You're right. The point I was trying to make is that it takes a lot of energy to convert CO2 and H20 into a fuel, an energy storage medium. However, a lot of the energy stored in the fuel by breaking chemical bonds and rearranging them into fuel is lost when the fuel is converted back to CO2 and H2O by moving a vehicle down - or up - a road.
You gotta' take into account the Second Law of Thermodynamics. In a cyclic process entropy is created when work is performed like moving the pistons in an internal combustion engine to get the vehicle down the road so some of the energy content in the fuel will not be converted into motion. One consequence of this is the fact that vehicles have radiators to dissipate the heat that cannot be turned into motion. Even electric motors, which are very efficient, get warm. The power plant that produces electricity can't convert all the heat used to run turbines into electricity. Similar arguments can be made for wind powered turbines, though the wind is kind of "free" energy when it blows. The electric current used to charge batteries generates heat in the batteries. And discharging batteries to run electric motors in cars get warm. So, yes, the 1st law can be used to calculate the energy required to convert the combustion products back into fuel but more energy will be put into fuel manufacture than was converted into the work of motion. My guess is the total efficiency of the cycle (wind electricity, convert CO2 + H20 to fuel, burn fuel in vehicle, move vehicle) is somewhere near 15% or less.

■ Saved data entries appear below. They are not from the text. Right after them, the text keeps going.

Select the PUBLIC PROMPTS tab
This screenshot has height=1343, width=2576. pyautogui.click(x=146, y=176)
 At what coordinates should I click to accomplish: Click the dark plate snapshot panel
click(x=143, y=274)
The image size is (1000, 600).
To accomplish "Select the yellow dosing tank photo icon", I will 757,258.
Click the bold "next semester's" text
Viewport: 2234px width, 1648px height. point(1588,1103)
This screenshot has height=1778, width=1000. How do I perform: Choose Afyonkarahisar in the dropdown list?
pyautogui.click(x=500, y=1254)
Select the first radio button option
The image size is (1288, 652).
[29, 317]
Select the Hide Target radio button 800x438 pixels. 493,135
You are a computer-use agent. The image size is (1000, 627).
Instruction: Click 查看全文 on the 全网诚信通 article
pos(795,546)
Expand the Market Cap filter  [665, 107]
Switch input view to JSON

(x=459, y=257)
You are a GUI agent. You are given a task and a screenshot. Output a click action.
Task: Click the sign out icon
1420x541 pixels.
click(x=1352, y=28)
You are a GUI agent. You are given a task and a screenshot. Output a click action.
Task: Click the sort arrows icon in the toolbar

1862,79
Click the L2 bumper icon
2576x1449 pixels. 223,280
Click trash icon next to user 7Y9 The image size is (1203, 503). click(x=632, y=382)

According to a post above using wind generated electricity to make the conversion would require 40 acres for 200 liters of fuel. To give an estimate of scale: the USA consumes about 3.2 trillion liters of crude oil per day, so to make this fuel as a replacement using wind power would require 636 million acres. Not all the crude goes into fuel so the numbers may be off some. The land area of the continental US is about 1.9 billion acres, so somewhat less than 33% of the area of the US would be required to replace crude oil based hydrocarbon fuels. Considering wind doesn't blow well everywhere, a lot of land is used for agriculture, forests, national parks, deserts, etc., a significant contribution to a wind generated fuel source doesn't sound likely here. Nuclear fission or fusion generated electricity might do the trick considering the likely land area requirements for those plants. There are well known problems with nuclear fission electric production and nuclear fusion produced electricity hasn't been made commercially viable yet.